The task:
Output only the lines of the entries that follow, starting at the one with "Given: Click the ZEISS logo" and running down to the one with "The width and", both included and unchanged.

Task inputs:
- - -
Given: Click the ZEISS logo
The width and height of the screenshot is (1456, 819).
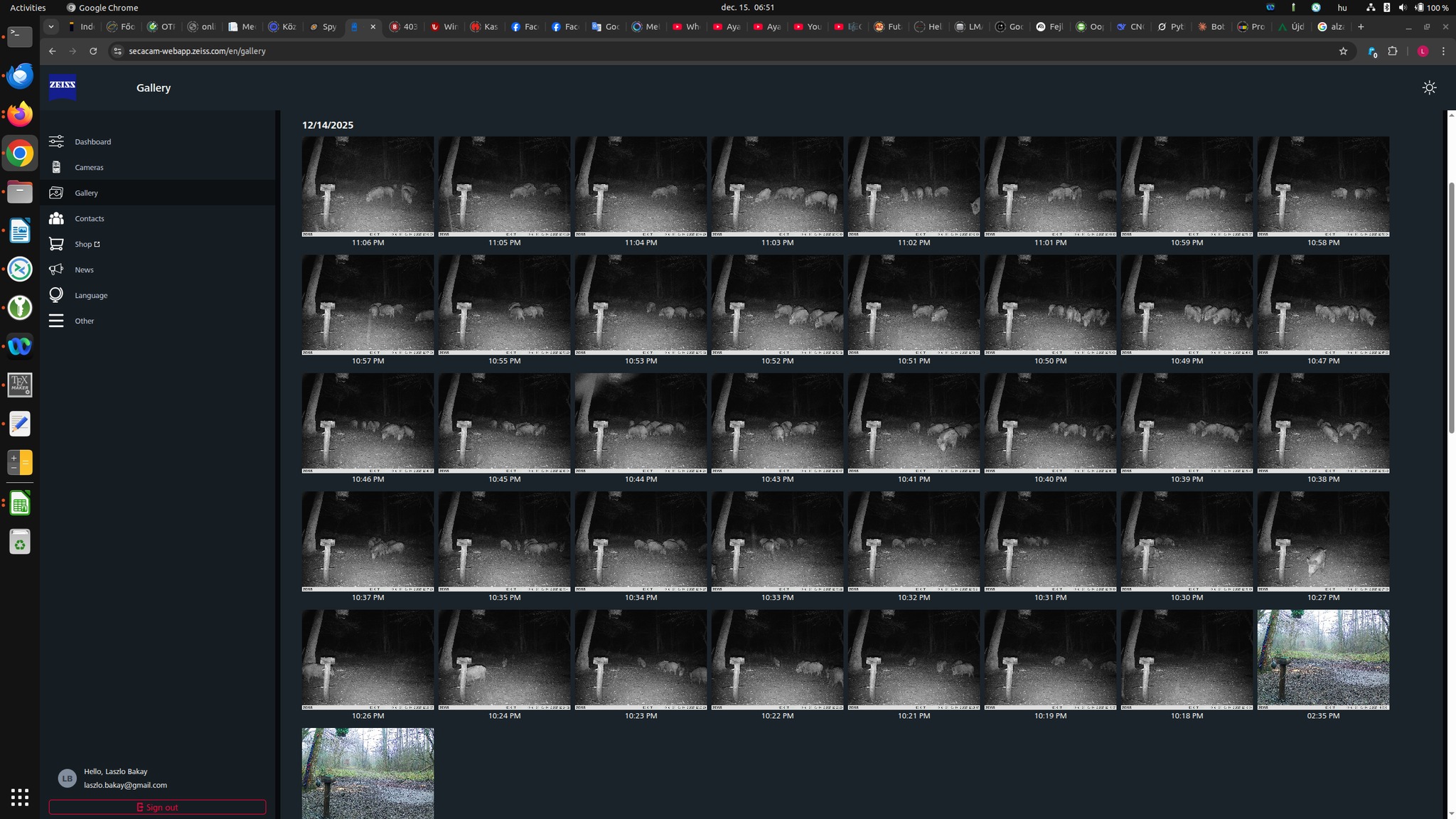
- - -
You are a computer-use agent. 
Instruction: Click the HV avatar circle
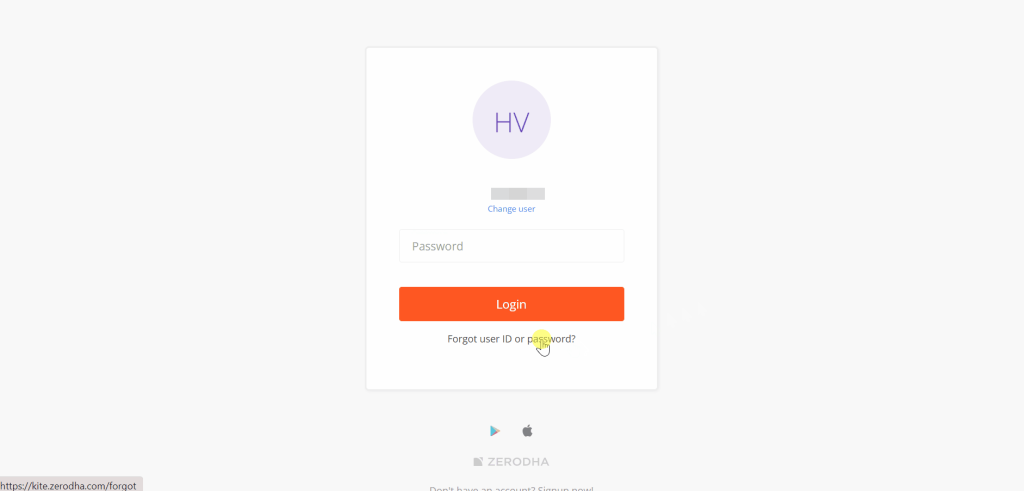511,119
- - -
Answer for this exercise:
Given: Click the ZEISS logo
The width and height of the screenshot is (1456, 819).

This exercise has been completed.